Moreover, to show the priority of the extended Benders’ decomposition compared to the classic Benders’, some test problems are considered in Table 5, where gap = 0.01. As can be seen in Table 5, the extended Benders’ decomposition has less iterations than the classic Benders due to improving the cut and adding valid inequalities. Thus, the extended Benders’ decomposition resulted in less computational time and justifies using the extension of Benders. Finally, to show efficiency of the hybrid algorithm using the scenario relaxation and the extended Benders’ decomposition, a number of test problems are considered as shown in Table 6. Table 6 compares the results of the extensive model, the extended Benders, and the hybrid algorithm. If the model does not obtain a solution within 10,000 h, the computational time is reported as “–” in this table. As can be seen, the hybrid algorithm has good performance; this superiority is especially significant when the scale of test problems and the number of scenarios are increased. According to the previous discussion, the results are consistent and obviously show the benefit of using the scenario relaxation algorithm, the extended Benders’ decomposition, and the hybrid algorithm.
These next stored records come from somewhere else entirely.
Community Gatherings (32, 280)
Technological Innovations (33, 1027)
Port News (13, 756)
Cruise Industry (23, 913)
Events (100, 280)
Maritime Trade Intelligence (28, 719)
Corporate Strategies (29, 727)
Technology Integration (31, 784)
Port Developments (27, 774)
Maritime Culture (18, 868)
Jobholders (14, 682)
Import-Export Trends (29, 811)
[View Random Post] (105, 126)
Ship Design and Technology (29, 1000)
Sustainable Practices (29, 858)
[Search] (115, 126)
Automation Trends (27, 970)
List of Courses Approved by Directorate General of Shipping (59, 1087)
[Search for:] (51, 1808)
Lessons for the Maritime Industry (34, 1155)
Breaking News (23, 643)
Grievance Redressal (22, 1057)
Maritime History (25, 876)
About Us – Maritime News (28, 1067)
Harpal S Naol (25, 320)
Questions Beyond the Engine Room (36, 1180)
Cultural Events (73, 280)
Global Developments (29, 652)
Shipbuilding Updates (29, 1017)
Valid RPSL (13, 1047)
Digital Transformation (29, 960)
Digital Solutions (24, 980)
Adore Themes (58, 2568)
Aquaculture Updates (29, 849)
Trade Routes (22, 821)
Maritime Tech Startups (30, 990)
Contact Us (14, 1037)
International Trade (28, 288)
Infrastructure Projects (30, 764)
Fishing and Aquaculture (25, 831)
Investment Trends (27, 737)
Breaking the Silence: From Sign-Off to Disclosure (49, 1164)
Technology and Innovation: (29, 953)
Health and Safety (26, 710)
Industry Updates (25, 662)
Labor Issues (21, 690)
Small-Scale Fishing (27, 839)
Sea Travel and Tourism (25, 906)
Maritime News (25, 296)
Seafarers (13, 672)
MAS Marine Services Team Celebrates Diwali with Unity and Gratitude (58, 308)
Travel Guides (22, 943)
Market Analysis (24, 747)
These results are a good improvement, which convinces the DMs employing this solution approach.
Computational results for the Benders’ decomposition and the extended Benders’ decomposition.
Computational results for the extensive model, the extended Benders, and the hybrid algorithm.
Conclusion
This study has presented a model integrating the financial flows with the physical flows in the design of a CLSC. Incorporating the financial flow helps DM(s) to make holistic decisions in order to guarantee new funds from shareholders and financial institutions that will permit the continuous financing of a company’s operations. The article has addressed an effective measure based on an economic performance indicator (the change in equity) in addition to the commonly used profit. A decision-making process that does not consider both these measures may result in a configuration that functions well only for one of the objectives while it performs poorly for other objectives. Hence, the trade-off between these measures as a pareto-curve is a useful tool for the SC managers to make a proper decision.
The model has also considered the uncertainty in the demand and return rate through a scenario, which assigns the occurring possibilities on each scenario. This approach enables the SC managers to forecast their demands and return rate as well as modify their wrong forecasts. To cope with the uncertainty, the robust optimization was implemented on the proposed model. Moreover, to find a solution with better time, a solution approach integrating Benders’ decomposition method with the scenario relaxation algorithm was also proposed in this research. Finally, it should be pointed out that other issues related to the product portfolio theory, game theory, future contracts, and sell techniques can be considered as future research.
Footnotes
Appendix 1
Declaration of conflicting interests
The authors declare that there is no conflict of interest.
Funding
This research received no specific grant from any funding agency in the public, commercial, or not-for-profit sectors.